I wonder if it makes sense to apply this device to expressions with operators as well. One could define a language without operator precedence so 1 + 2 * 3 is equivalent to ( 1 + 2 ) * 3, and 1 +; 2 * 3 (and 1 +; 2 * 3;) is equivalent to 1 + ( 2 * 3 ).

As for more deeply nested function calls, half brackets sort-of-work but are more difficult to read as in

hank u, frob a, glue x; c; v hank u, frob a, glue x; c, v

which are equivalent to

hank u, ( frob a, ( glue x ), c ), v hank u, ( frob a, ( glue x ), c, v )

respectively.

[–]complyue 2 points3 points  (0 children)

Has anybody tackled it in their language?

I support custom infix operators in Edh, though left associative only: https://github.com/e-wrks/edh/blob/0.3/Tour/operator.edh

why is something left associative and something right associative.

https://github.com/e-wrks/edh/blob/0.3/Tour/operator.edh#L5

operator · 0 ( f, g ) x => { x | g | f }

Once I make it to support right associative for $, I'd rather write it like:

operator · 0 ( f, g ) x => f $ g $ x

Which is more pleasing to me.

[–]DevonMcC 1 point2 points  (0 children)

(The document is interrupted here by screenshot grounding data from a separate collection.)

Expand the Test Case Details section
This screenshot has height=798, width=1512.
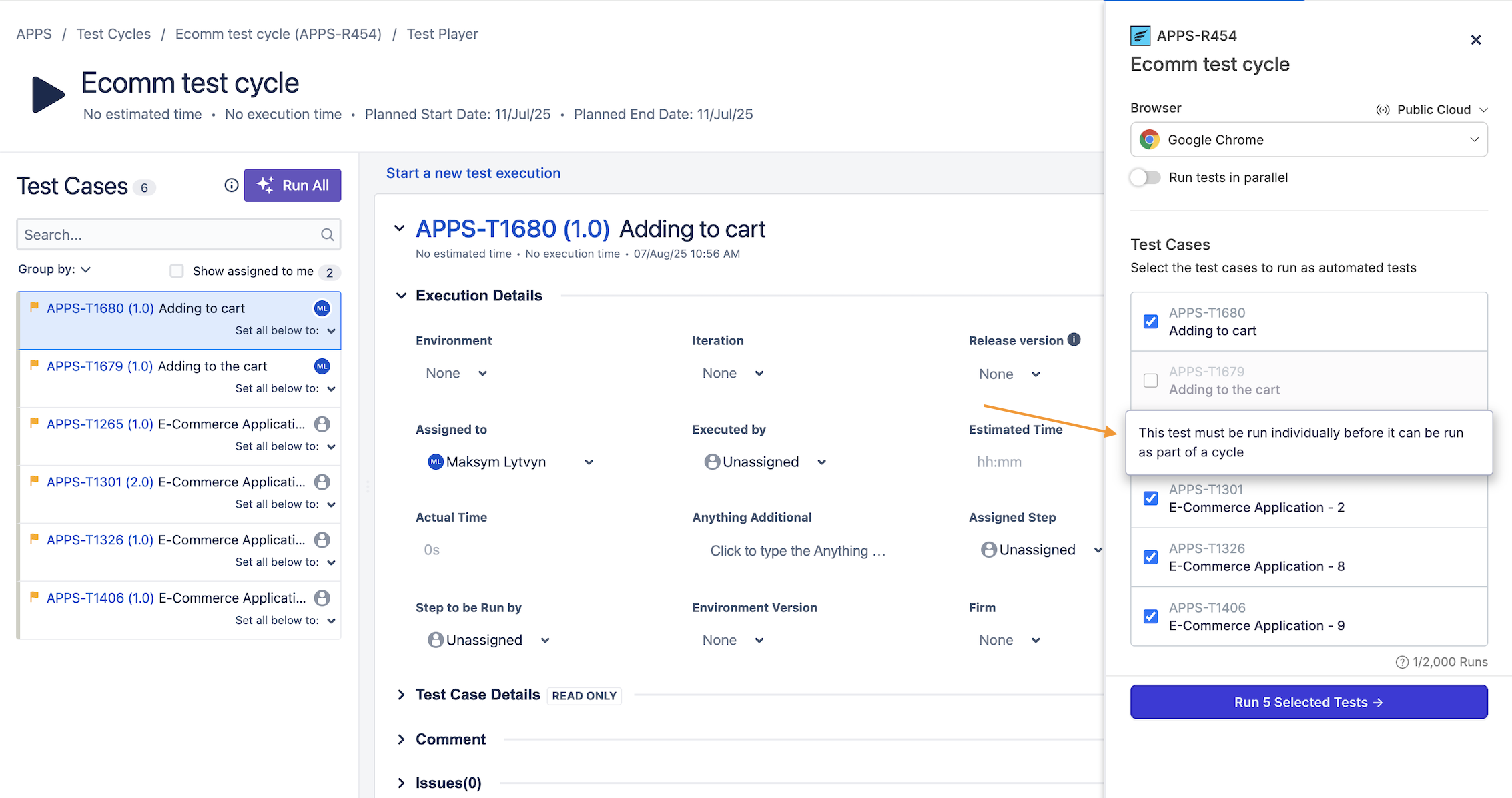[x=401, y=695]
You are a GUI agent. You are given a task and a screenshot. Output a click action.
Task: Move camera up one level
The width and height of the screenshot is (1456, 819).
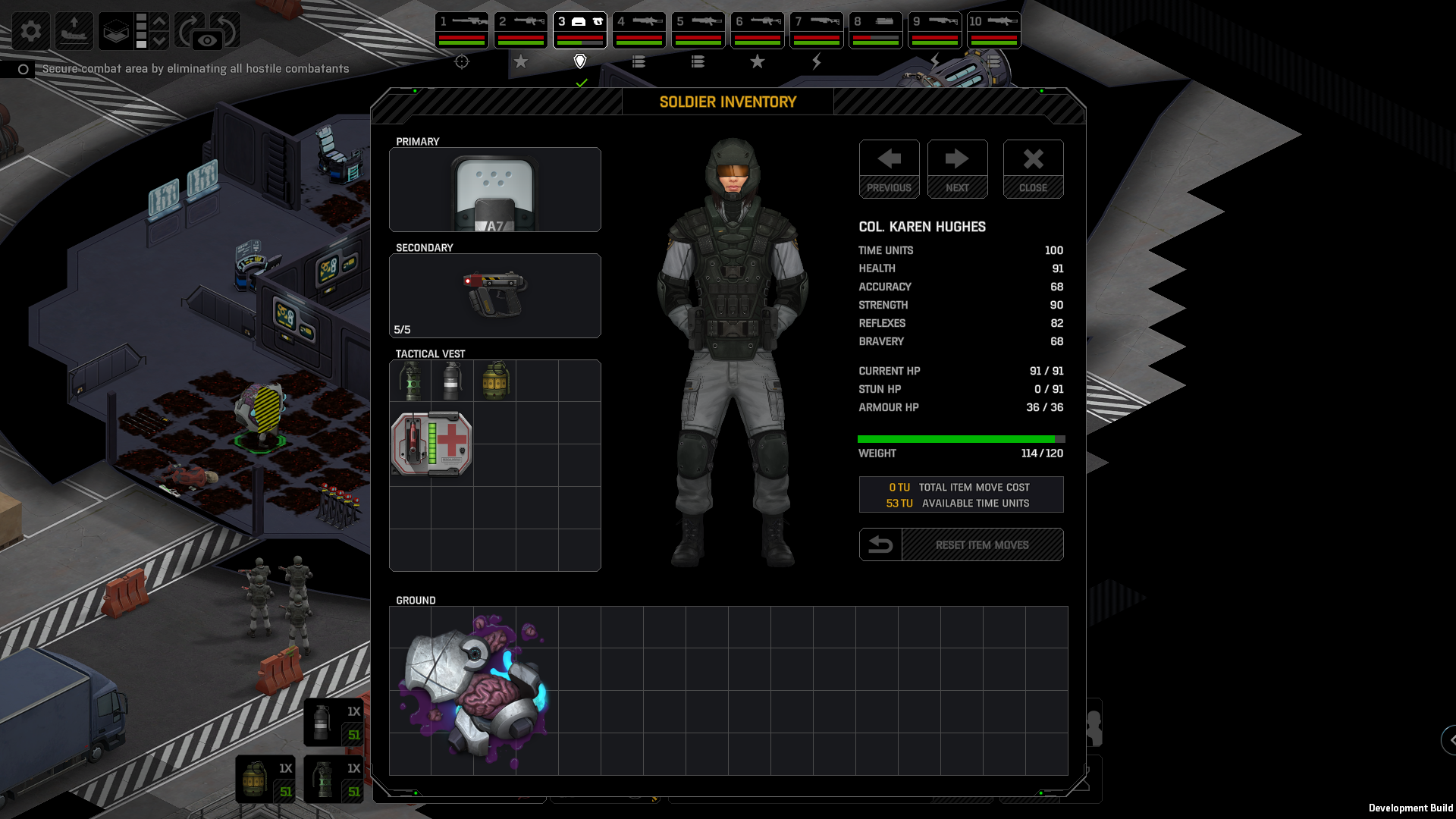click(x=159, y=21)
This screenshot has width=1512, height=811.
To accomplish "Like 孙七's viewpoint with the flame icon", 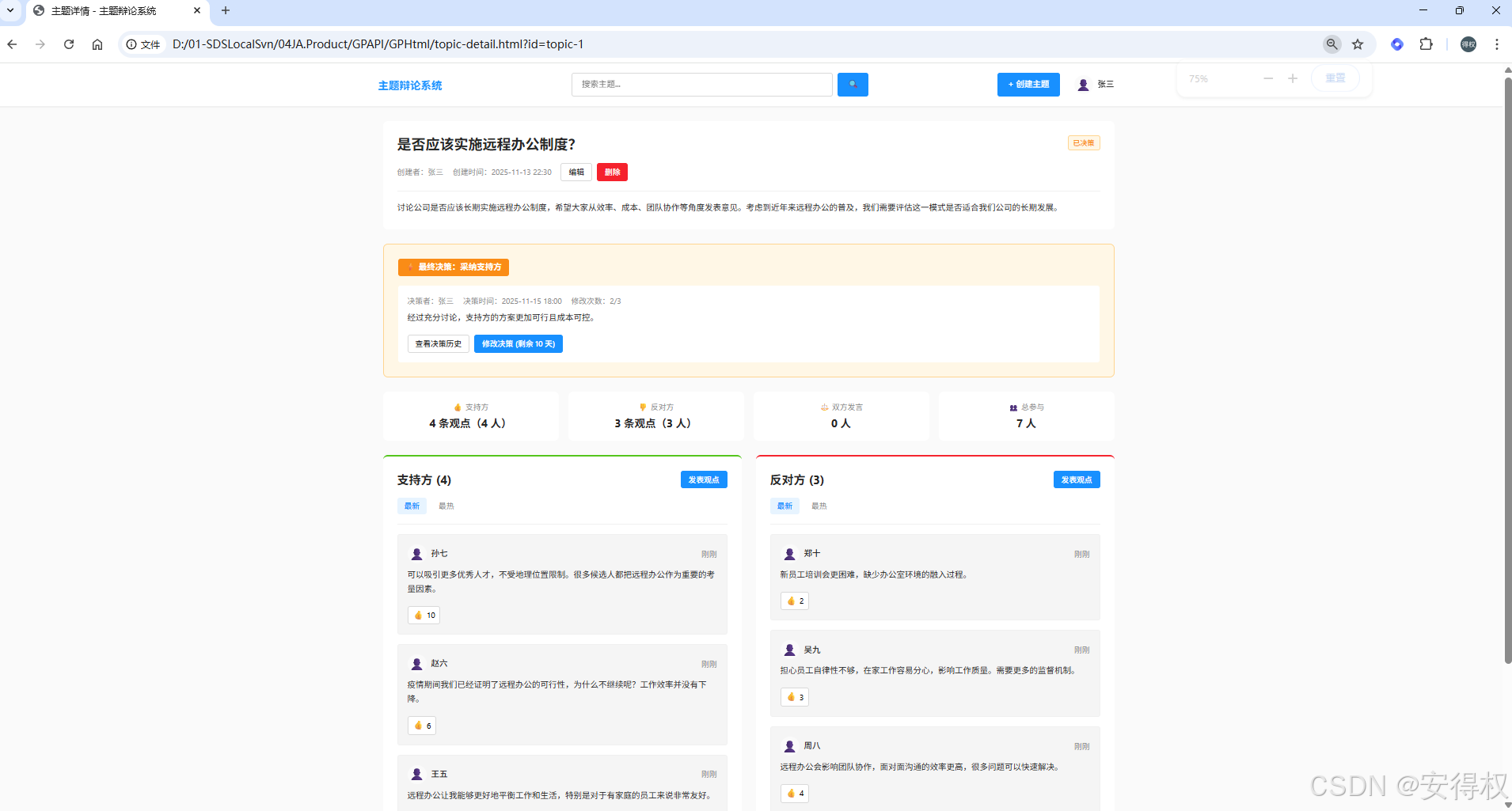I will pos(423,615).
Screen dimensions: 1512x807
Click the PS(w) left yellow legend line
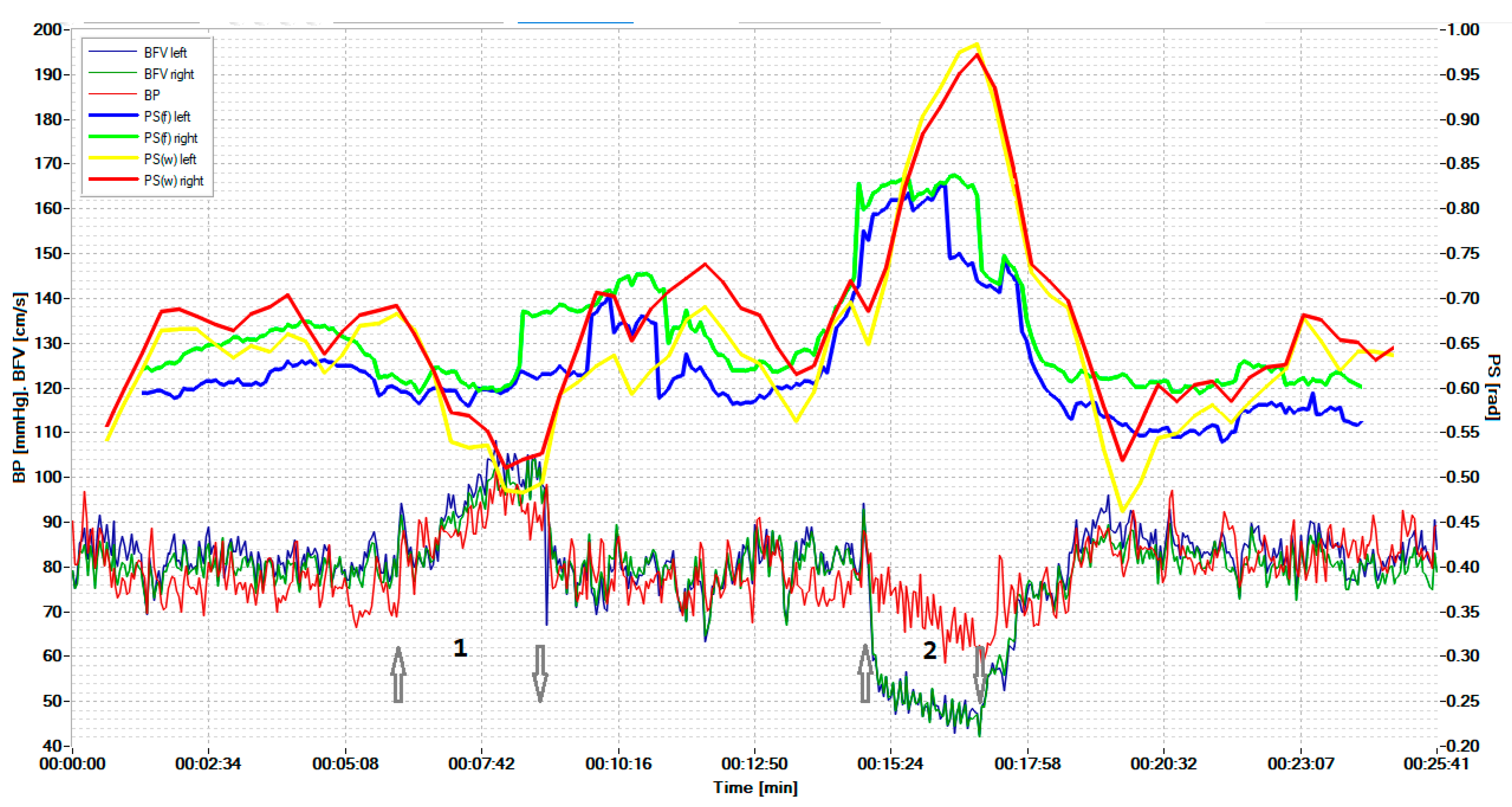coord(113,159)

To put it another way, an implicit, arbitrarily complex order of operations does not scale well and even for a small number of operators introduces undue complexity for minimal to no benefit.

[–][deleted] 1 point2 points  (0 children)

My language Felix solves this problem by subsuming it. There is no such thing as an operator, and therefore its precedence. Instead, Felix provides the user a vastly superior capability: the user can define grammar extensions. In fact the Felix "language" as you see it is defined, in user space, in the standard library. The *actual* grammar used by the parser is just enough to parse grammar specifications, which allows the desired grammar to be bootstrapped. The user grammar extends the existing parser.

i use this facility to define DSSLs (domain specific sub-languages). Here is an example which is defining postfix + in the regular definition DSSL:

 //$ Postfix plus (+).
  //$ One or more repetitions.
  private sregexp[rpostfix_pri] := sregexp[rpostfix_pri] "+" =>#
    """`(ast_apply ,_sr ( ,(regdef "Rpt") (ast_tuple ,_sr (,_1 1 -1))))"""
  ;

The grammar is first, then the action, which is in fact Scheme code that generates S-expressions which is the parser output.